◆ Data

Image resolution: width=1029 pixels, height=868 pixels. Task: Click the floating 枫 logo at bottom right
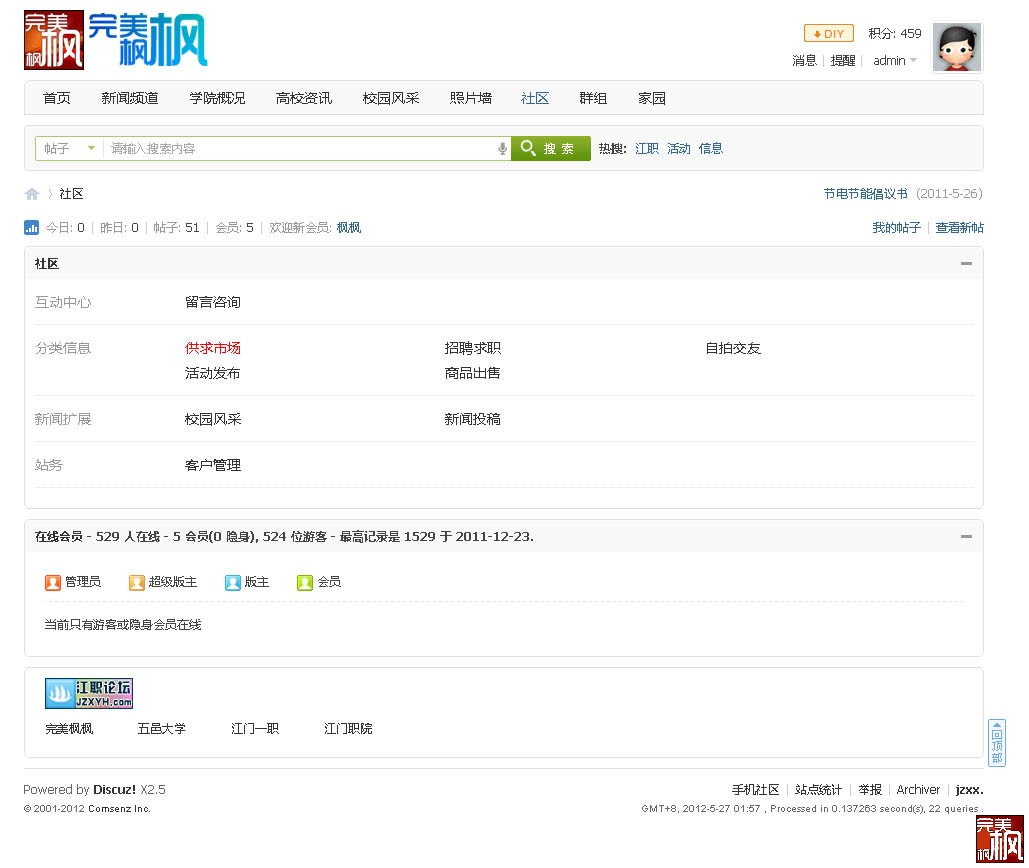pos(1000,838)
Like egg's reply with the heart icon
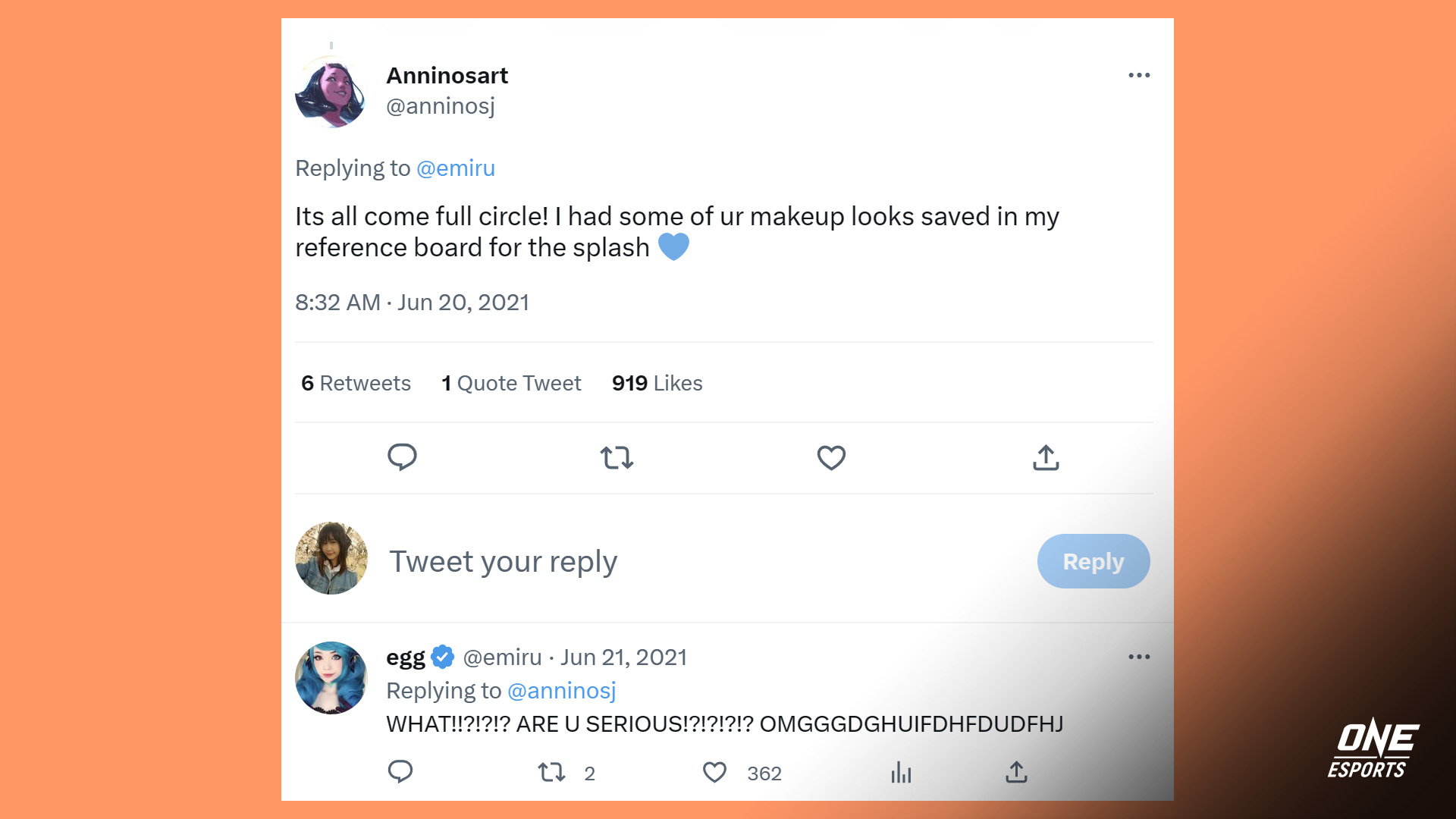Viewport: 1456px width, 819px height. [x=714, y=772]
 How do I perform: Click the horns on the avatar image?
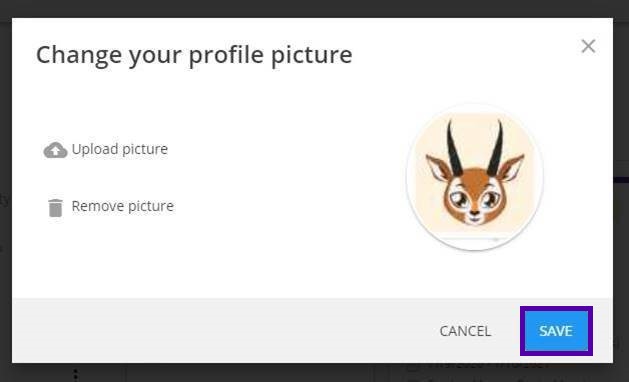(475, 148)
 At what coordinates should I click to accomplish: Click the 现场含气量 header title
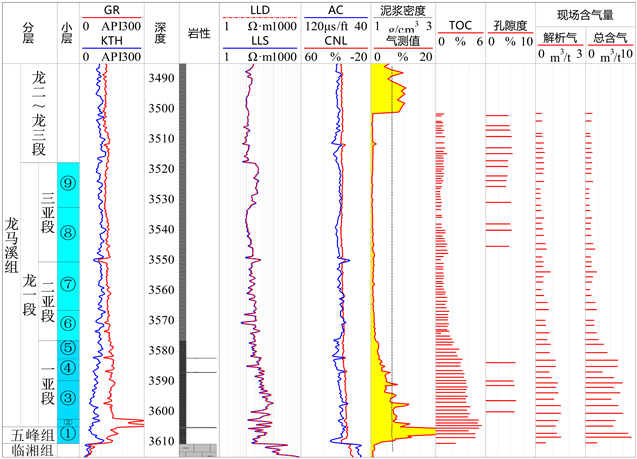point(585,14)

◆ The task
From the line holding "How do I perform: Click" to the last line of the listing, please output each line exactly as it stands. Pictures stay out of the copy.

◆ Solution for this exercise
 How do I perform: Click the horns on the avatar image?
(475, 148)
 At what coordinates should I click to accomplish: Click the 现场含气量 header title
point(585,14)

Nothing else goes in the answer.